O mundo moderno assistiu ao nascimento de uma mudança radical na concepção de trabalho e pobreza. Antigamente, o trabalhador era o pobre, o homem comum. Os nobres faziam guerra e governavam. Eram o símbolo da autoridade e da justiça. Daí estarem excluídos do trabalho manual e, sobretudo, do trabalho na lavoura, que vergava o homem sobre si mesmo, fazendo-o encarar a terra, que é fonte de vida e também leito dos mortos.
Neste mundo, o nobre-rico, entretanto, tinha obrigação para com os pobres, os destituídos e os que eram obrigados a trabalhar. Dele deveria partir a esmola, o consolo e o exemplo de probidade, de acordo com o leque das virtudes cardeais que situava a caridade como a mais importante. Assim, os nobres estavam por cima, mas em termos, porque, melhor do que ninguém, sabiam que sem pobre não há rico e, se riqueza existe, ela se exprime precisamente pela obrigação de ajudar os necessitados. Caridade, honradez e honestidade eram parte crucial da agenda dos nobres.
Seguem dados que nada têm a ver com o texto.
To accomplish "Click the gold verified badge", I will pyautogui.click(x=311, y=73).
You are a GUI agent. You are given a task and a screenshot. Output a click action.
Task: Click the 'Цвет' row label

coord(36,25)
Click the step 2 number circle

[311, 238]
O mundo moderno nasceu da destruição deste velho pacto entre ricos e pobres. Com o triunfo do mercado, acelerou-se o individualismo e tomou corpo a ideia de que cada qual deveria cuidar de si. O resultado foi o nascimento da ideia de que o pobre é aquele que não gosta de trabalhar e o rico é o sujeito premiado pelo seu esforço. Agora, pobre e rico não são mais duas faces de uma mesma moeda, mas são como dois corredores que, diz-se, começam a prova como iguais. O rico é o que chega primeiro, o pobre, por último.
Com isso, o trabalho deixou de ser um castigo e uma obrigação ligada a pobreza e a pecado para ser visto como uma vocação e um chamado. Algo que todos devem fazer porque o trabalho dignifica e eventualmente conduz à riqueza, que é uma prova de sucesso e de salvação.